Director Shankar's production house S Pictures needs to be applauded for producing a historical comedy like Imsai Aarasan 23rd Pulikesi. The film is a satire on the current state of affairs. The dialogues are in chaste Tamil, but shift to contemporary lingo when necessary, making the film more appealing to a contemporary audience.
If it were not for Shankar, no producer would have come forward to produce a film like this. Another thing working in its favour, however, is that the character is already famous through the pages of Tamil film weekly Ananda Vikatan.
Vadivelu, in the title role, is the strength of the film, which could also be described as a takeoff on the MGR film Nadodi Mannan.
Now for the story. After 22 attempts, the King (Nagesh) finally brings forth an heir. This time, it's twins. His brother-in-law (Nasser) asks the astrologer which child is capable of being an heir. The astrologer says that one is a dimwit, the other a strong-minded child. The uncle chooses the dimwit and asks the astrologer to get rid of the other baby. Years later, the dimwit grows up to be Imsai Aarasan 23rd Pulikesi (Vadivelu), the King. He keeps goofing off, has no valour, and is completely under the control of his uncle who is now the chief advisor.
His brother Urgaputhiran (Vadivelu), who is still alive, is planning a rebellion against the kingdom that is now under the British thumb. In a series of events, brothers switch places and the British suffer. Do the brothers unite or does the uncle win? Watch the climax.
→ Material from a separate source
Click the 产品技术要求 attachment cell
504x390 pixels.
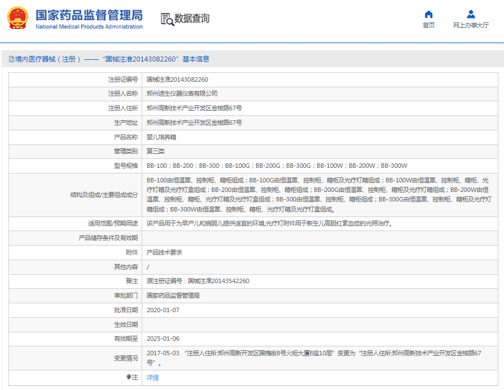(164, 252)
The interesting thing about the film is its references to current issues -- caste clashes, corruption, the propaganda machinery, the endorsement of harmful soft drinks by actors, selling out to MNCs and the nexus between rulers and thugs. Shimbudevan deserves credit for a taut screenplay. Vadivelu's body language and dialogue delivery keeps changing well, while Nasser is right for the role of scheming uncle.
Music director Sabesh Murali, faced with the task of finding the right tunes for the story, has used singers like Binny Krishnakumar, T L Maharajan, Krishnaraj and Swarnalatha, who have done well. Pulamai Pithan, who penned songs for MGR and Sivaji starrers, is back with a bang. Murali also seems to have taken pains to get musical instruments used in historical movies of the past.
The song Vanam Namakul brings back memories of T L Maharajan. A tailor-made voice for a song that arouses patriotism and vigour, the orchestration is a mix of contemporary western and traditional Indian music. Krishnamoorthy's art direction is another highlight, while Arthur Wilson has captured the requisite grandeur with huge sets.
On the downside, the film's first half is slow, but raises a few laughs. It picks up momentum in the second half. The comedy is subtle in many parts and may therefore fail to get a repeat audience. On the whole though, this is worth watching along with your family.